Tombador Iron (ASX: TI1) has soared 17.65% at the open after releasing a pre-feasibility study (PFS) for the Tombador project. The PFS sees a maiden ore reserve of 5.59Mt at 65.5% iron, with a production target of 1.2Mtpa of direct shipping ore over 5 years.
With expected operating costs of $78.00 per dry metric tonne, the company expects average earnings of $53.7m.
CEO Gabriel Oliva commented:
“The PFS confirms we have a great project capable of delivering strong financial returns. The PFS was based on a production target of 1.2Mtpa and the last 5-year average iron ore index price. The project is forecast to generate healthy cashflows on this basis.”
“Now our focus is to increase sales volumes in the domestic and export markets so that our sales volumes equal the production target.”
Valor Resources (ASX: VAL) has jumped 15% at the open after surveys identified a large anomaly at the Picha project in Peru. The anomaly suggests potential sulphide mineralisation at depth.

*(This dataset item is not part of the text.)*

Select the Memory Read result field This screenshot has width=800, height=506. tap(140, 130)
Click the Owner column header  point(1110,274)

In the wake of this result, Valor will drill to test for copper and silver mineralisation.
Executive Chairman George Bauk said:
“The Picha Project is an exciting copper-silver project in a world class gold-copper-silver province, with Peru being the world’s second largest producer of both copper and silver. The results of the 2021 exploration program completed by our Peruvian team have been exceptional.”
Hexagon Energy Materials (ASX: HXG) has gained 10.42% at the open after completing the pre-feasibility study for the Pedirka clean hydrogen project.

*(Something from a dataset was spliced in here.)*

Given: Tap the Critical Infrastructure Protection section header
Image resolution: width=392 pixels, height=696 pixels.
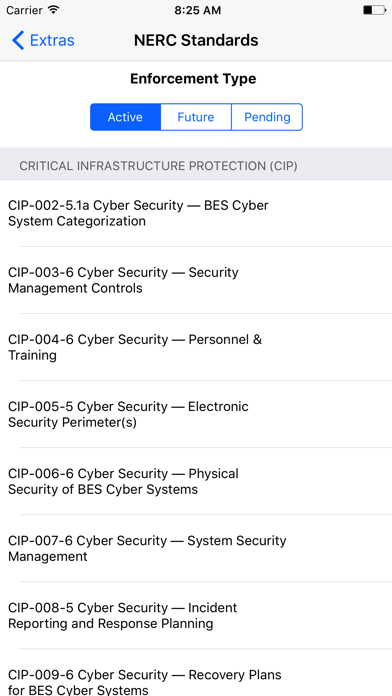Looking at the screenshot, I should (x=196, y=164).
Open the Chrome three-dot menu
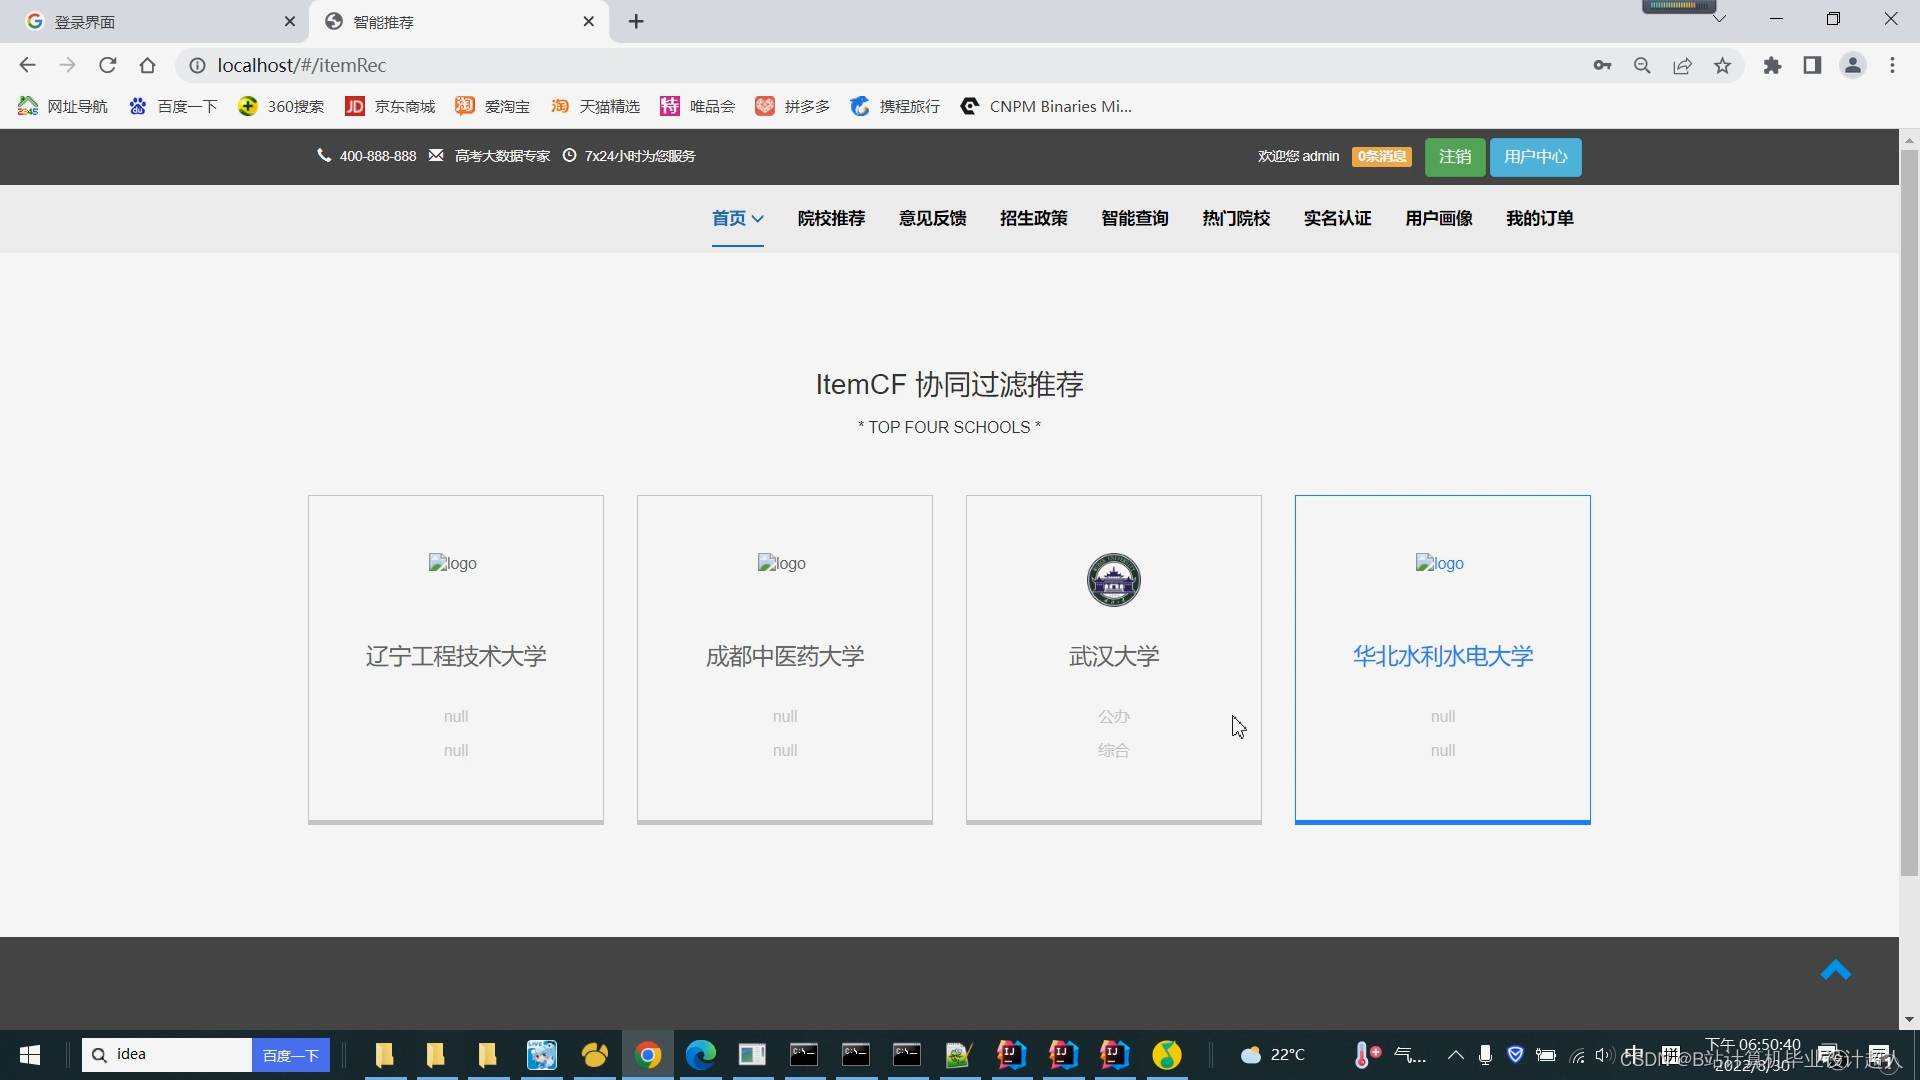This screenshot has height=1080, width=1920. pyautogui.click(x=1892, y=65)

Amongst other findings, the company noted that minimising carbon dioxide (CO2) production is a key profit driver. Hexagon plans to mitigate this by using low-cost renewables as the energy source in the hydrogen conversion and CO2 capture and compression processes. The company is also considering the use of natural gas rather than coal as the hydrocarbon feedstock to further reduce Hexagon’s total carbon capture and storage costs.
In today’s announcement, the company said that these “findings better pave the way for Hexagon to substantially grow as the global clean Hydrogen market emerges.”
PNX Metals (ASX: PNX) has opened 10% higher after announcing that the company will divest the Moline project to Sovereign Metallurgical for a total consideration of up to $3m.
Commenting on the announcement, Managing Director James Fox said:
“The proposed divestment of a non-core asset realises immediate value for PNX and allows the Company to focus on the development of its 100% owned Fountain Head gold, and Hayes Creek gold, silver and zinc projects located in the Pine Creek region of the Northern Territory.”
“PNX will retain significant future value by way of a Net Smelter Returns Royalty of 1% over gold/silver and 2% over any other metals produced, and cash, or shares in any listing transaction of up to a further $2.25 million, at our election, upon transfer of Moline title, which is to occur within the next 18 months.”
Alice Queen (ASX: AQX) has jumped 7.14% at the open after commencing drilling at the Horn Island gold project, located in the Torres Strait, Queensland. In a previous induced polarisation survey, the drilling target was found to be part of a large anomaly that extends over 3.5km.
Managing Director Andrew Buxton commented:
“We are increasingly confident that Horn Island is host to a large Intrusion Related Gold System and has the potential to host multiple gold deposits.”
“All the work and studies we have completed previously, along with the most recent IP survey, gives us great encouragement that this first hole of our new exploration strategy will greatly contribute towards realising the full potential at Horn Island.”